Combien de fois n’a-t-on pas entendu des affirmations péremptoires selon lesquelles la langue créole, voire tel ou tel aspect de la culture de pays subissant la colonisation, étaient inférieurs à ce qui venait de l’Occident ? Le pire est que, du fait des complexes ainsi engendrés, des ressortissants de contrées colonisées ont parfois repris à leur compte ces jugements définitifs, reniant ainsi leur propre identité culturelle.
À la Réunion, la chasse à la langue créole faisait partie de la politique officielle, tant sur le plan administratif que dans l’éducation nationale. Le mot d’ordre d’un vice-recteur n’était-il pas de « fusiller le créole » ? Cela se passait il y a seulement trente ans !
Persister à vouloir « fusiller le créole » susciterait maintenant une réprobation unanime, tant il est admis aujourd’hui qu’il n’existe aucune échelle de valeurs pouvant permettre de classer les cultures selon d’illusoires critères de supériorité. Chacun de nous sait trop bien où cela a conduit l’Europe dans les années quarante.
De plus, à l’heure où bien des efforts sont faits pour sauvegarder la biodiversité, par respect pour la nature et pour ce qu’elle a produit sur les plans tant animal que végétal, comment admettre que ce qu’une société humaine a créé de spécifique et d’unique : sa culture, puisse disparaître sans dommage ?
Trop de langues, trop de cultures ont été anéanties. Parce que la diversité culturelle enrichit le patrimoine de l’humanité, il nous appartient d’en sauvegarder et d’en valoriser toutes les expressions, tant il est vrai que la culture unique est annonciatrice de la mort de toute culture.
À la Réunion, l’introduction du créole à l’école a toujours été un sujet de polémique et de déchirements, les uns estimant qu’elle est un obstacle à l’apprentissage du français – ce qui conduit certains à approuver la répression du créole –, les autres considérant au contraire que la prise en compte du vécu de l’enfant réunionnais dans tous ses aspects socioculturels, dont sa langue maternelle, contribue à son plein épanouissement et favorise, notamment, l’apprentissage de la langue française. Ceux-là insistent donc sur le fait que réprimer la langue maternelle engendre chez l’enfant de graves traumatismes, porteurs de blocages.

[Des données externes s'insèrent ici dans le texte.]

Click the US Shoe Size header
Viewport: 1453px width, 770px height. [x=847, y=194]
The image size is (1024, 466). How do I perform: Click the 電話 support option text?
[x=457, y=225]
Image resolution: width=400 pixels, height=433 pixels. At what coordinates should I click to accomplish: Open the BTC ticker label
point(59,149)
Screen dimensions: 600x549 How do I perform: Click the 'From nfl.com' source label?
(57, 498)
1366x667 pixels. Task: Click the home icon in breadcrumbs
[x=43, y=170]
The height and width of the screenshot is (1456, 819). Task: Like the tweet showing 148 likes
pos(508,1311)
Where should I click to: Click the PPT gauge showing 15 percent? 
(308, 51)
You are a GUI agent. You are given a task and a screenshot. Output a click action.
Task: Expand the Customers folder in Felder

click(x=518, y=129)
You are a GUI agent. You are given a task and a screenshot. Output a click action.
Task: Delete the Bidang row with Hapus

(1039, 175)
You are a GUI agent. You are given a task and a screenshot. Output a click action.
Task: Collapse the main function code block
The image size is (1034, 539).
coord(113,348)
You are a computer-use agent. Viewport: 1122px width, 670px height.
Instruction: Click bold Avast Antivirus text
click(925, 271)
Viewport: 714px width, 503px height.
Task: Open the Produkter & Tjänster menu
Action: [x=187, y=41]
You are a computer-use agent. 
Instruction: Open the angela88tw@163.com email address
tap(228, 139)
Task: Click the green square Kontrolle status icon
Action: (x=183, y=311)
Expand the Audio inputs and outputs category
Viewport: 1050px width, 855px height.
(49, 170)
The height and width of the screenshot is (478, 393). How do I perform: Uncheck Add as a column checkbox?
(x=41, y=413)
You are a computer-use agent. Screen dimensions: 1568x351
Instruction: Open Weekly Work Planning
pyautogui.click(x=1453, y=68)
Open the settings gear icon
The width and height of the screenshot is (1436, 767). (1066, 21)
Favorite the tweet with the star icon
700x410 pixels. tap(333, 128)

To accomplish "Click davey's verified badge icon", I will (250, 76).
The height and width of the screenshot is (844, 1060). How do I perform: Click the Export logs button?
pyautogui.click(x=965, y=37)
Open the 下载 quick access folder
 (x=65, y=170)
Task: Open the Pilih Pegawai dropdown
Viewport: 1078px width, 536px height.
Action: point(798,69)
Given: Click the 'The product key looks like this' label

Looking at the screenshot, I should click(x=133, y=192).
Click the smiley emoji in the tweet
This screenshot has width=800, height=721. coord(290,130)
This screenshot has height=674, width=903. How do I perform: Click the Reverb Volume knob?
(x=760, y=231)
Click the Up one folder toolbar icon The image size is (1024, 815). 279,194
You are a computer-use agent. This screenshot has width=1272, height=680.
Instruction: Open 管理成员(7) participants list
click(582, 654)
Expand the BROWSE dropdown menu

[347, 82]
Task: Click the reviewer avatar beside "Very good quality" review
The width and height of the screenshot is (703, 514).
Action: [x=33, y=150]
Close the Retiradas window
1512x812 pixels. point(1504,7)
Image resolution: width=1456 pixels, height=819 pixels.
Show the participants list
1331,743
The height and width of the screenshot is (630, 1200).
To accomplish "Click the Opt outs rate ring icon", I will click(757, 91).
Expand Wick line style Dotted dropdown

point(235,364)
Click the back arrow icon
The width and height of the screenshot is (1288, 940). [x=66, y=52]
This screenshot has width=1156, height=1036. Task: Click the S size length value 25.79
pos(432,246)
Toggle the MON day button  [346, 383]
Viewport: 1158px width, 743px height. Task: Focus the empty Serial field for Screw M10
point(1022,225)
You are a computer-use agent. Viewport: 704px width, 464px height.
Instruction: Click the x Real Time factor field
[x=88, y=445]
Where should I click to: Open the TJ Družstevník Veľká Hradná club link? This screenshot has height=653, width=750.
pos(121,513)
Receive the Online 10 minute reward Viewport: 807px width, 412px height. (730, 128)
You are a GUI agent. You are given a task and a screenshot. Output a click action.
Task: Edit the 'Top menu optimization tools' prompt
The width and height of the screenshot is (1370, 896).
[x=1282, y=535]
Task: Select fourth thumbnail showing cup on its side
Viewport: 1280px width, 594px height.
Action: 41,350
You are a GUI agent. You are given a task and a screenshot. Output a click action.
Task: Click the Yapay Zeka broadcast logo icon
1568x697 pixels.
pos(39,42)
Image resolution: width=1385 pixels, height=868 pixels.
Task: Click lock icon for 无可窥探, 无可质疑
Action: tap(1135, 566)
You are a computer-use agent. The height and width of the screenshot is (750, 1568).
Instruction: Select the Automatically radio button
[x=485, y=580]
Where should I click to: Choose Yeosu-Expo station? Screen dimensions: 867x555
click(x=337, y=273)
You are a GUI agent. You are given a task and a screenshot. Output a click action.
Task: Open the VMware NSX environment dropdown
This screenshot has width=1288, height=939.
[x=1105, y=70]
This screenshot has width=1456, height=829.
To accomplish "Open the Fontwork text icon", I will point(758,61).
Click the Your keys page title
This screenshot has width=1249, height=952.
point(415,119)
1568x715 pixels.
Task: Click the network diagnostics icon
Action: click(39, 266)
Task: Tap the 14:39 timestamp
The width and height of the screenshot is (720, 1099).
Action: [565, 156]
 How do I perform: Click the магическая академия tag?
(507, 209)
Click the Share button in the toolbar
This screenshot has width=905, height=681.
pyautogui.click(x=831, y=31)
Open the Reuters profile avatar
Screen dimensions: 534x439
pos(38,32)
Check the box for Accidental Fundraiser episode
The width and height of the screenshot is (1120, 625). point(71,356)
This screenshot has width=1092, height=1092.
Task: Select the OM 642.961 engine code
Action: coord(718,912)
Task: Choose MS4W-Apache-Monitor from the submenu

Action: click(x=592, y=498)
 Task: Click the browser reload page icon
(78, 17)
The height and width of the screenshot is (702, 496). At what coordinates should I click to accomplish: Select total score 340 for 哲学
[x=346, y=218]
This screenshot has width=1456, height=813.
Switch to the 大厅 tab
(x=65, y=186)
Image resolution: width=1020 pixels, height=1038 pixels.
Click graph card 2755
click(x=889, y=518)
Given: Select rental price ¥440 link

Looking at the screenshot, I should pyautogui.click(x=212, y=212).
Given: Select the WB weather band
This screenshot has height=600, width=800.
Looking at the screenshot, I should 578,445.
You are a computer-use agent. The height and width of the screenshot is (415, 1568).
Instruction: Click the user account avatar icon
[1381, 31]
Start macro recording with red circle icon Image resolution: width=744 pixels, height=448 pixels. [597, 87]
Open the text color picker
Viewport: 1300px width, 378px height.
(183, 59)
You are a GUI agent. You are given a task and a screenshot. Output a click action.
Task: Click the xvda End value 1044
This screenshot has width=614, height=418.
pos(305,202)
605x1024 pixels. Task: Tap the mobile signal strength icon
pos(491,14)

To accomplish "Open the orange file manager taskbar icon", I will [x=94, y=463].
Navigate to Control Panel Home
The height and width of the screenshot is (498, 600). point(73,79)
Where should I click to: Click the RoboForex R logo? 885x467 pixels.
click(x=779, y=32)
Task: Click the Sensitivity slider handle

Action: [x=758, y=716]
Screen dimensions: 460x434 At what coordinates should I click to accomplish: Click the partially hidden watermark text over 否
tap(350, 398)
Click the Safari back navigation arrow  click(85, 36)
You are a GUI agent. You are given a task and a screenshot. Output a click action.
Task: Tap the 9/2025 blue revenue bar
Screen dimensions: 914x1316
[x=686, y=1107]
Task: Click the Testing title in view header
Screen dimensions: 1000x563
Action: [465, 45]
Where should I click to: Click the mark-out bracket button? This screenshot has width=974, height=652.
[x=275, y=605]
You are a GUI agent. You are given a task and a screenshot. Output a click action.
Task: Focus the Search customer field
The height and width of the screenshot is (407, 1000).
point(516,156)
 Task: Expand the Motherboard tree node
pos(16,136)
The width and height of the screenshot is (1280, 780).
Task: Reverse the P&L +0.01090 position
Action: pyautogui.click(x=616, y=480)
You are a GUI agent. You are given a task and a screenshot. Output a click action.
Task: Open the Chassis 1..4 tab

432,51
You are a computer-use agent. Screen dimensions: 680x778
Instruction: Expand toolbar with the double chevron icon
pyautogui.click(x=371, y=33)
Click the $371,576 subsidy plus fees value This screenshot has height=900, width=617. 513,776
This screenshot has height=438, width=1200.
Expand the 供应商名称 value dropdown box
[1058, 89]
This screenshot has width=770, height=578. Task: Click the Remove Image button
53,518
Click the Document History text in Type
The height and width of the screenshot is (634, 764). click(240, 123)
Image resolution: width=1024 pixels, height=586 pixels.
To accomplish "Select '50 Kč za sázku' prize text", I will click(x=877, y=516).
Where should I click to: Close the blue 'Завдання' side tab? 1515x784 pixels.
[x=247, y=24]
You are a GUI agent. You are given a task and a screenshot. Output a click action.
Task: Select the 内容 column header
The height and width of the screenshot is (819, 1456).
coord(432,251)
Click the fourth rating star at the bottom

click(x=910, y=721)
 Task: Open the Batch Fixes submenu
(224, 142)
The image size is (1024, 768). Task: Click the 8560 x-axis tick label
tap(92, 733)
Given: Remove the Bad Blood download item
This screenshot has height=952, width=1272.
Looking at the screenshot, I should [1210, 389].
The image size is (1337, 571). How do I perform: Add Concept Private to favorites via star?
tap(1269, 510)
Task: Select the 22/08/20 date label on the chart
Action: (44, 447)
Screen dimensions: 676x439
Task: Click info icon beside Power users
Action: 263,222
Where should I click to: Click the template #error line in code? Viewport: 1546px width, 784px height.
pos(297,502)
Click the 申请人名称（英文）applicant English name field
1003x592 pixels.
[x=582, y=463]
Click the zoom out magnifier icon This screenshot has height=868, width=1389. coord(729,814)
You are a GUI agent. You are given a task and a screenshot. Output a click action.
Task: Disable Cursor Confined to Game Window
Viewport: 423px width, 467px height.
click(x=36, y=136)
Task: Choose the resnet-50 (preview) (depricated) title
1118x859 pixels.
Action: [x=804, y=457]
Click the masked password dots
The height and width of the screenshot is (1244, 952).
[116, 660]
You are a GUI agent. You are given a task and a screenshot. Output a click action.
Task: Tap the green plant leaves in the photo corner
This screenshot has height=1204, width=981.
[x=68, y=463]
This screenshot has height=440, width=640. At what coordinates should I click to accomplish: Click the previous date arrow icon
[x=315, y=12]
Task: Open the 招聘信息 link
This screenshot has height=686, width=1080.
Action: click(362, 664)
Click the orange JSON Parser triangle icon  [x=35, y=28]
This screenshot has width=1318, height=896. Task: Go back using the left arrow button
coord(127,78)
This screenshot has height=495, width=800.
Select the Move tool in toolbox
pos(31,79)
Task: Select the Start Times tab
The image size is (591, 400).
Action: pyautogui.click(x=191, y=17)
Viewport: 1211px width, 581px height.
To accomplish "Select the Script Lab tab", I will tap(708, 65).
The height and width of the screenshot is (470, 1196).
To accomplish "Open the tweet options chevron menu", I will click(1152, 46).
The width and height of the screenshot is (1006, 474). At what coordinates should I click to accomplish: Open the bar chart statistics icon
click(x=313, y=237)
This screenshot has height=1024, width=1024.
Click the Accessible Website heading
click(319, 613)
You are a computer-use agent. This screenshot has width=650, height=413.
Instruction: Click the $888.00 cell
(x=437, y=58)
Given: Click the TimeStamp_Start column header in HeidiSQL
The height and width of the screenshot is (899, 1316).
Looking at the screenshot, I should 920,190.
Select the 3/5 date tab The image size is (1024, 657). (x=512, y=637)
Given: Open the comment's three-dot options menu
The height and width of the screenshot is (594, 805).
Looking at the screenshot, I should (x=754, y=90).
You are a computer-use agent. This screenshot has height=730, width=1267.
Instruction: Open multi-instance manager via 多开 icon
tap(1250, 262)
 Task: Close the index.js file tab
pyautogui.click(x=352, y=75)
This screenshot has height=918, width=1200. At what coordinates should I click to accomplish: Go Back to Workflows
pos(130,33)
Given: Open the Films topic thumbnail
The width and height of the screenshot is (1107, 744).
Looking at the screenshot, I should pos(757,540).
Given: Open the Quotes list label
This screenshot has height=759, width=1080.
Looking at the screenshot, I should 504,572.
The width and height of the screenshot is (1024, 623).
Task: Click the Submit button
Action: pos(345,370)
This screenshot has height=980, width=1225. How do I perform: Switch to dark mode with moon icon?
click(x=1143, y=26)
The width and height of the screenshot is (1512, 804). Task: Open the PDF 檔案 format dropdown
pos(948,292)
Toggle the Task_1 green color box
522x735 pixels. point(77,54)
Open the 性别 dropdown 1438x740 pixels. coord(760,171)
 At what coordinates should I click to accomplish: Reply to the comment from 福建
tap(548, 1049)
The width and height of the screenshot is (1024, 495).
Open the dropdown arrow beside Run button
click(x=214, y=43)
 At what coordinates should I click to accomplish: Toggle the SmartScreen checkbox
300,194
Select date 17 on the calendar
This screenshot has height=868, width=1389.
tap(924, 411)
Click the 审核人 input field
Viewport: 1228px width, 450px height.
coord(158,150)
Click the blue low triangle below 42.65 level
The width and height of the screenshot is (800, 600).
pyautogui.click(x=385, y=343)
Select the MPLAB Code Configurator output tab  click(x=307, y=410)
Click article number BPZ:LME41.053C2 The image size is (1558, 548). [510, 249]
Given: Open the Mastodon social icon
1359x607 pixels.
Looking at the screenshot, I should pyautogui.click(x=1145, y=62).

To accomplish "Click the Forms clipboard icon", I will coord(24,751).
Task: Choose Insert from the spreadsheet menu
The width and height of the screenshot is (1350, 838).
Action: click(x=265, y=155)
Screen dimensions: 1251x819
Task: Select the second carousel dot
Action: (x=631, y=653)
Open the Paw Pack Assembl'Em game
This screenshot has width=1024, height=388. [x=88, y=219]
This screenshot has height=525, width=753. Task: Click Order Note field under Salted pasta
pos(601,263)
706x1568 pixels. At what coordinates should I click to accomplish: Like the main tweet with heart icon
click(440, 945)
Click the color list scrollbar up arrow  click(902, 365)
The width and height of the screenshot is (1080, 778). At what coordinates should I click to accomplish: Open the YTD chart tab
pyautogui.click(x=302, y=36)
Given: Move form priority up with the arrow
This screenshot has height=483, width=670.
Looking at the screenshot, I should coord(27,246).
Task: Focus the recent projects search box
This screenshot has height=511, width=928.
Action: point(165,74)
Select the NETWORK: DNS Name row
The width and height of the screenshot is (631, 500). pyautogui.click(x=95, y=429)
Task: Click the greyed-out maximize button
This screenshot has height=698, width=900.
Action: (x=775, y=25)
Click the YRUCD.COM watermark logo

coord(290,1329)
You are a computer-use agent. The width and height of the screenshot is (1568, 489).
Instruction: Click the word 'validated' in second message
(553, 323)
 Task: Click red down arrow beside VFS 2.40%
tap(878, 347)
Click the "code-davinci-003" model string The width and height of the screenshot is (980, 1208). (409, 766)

C’est sur le fondement de ces observations et dans le souci de valoriser et d’enrichir les cultures régionales que la loi organise à présent l’enseignement et le développement de la langue et de la culture régionales.
Une telle législation constitue une avancée indéniable et contribue à faire évoluer les esprits, mais il y a encore beaucoup de chemin à parcourir.
À cet égard, permettez-moi de vous faire part d’une anecdote : voilà seulement quelques jours, un principal de collège a interdit à l’un de ses élèves de s’exprimer en créole à la télévision publique, alors même que l’émission à laquelle il participait était entièrement réalisée dans cette langue !
La mise en application des textes se heurte encore trop souvent soit à l’inertie, soit à des réflexes passéistes, quand il ne s’agit pas tout simplement de mauvaise foi. Madame la ministre, vous ne manquerez sans doute pas de faire un point d’étape sur ce sujet en compagnie de votre collègue chargé de l’éducation nationale, afin que les pesanteurs puissent être surmontées et les initiatives encouragées.
Pour conclure, sans doute conviendrons-nous tous, d’une manière plus générale, que la reconnaissance et la valorisation de la diversité culturelle ont besoin d’un souffle nouveau. La planète a eu droit à son sommet, qui s’est tenu en 1992 à Rio ; la diversité culturelle n’en mérite-t-elle pas autant ? Il serait tout à l’honneur de la France de prendre l’initiative d’organiser une telle conférence. Notre pays aura d’autant plus de légitimité à jouer ce rôle qu’il possède déjà une grande diversité, dès lors que sont pleinement reconnus les apports culturels spécifiques et uniques de toutes ses régions, en particulier ceux des départements et collectivités d’outre-mer.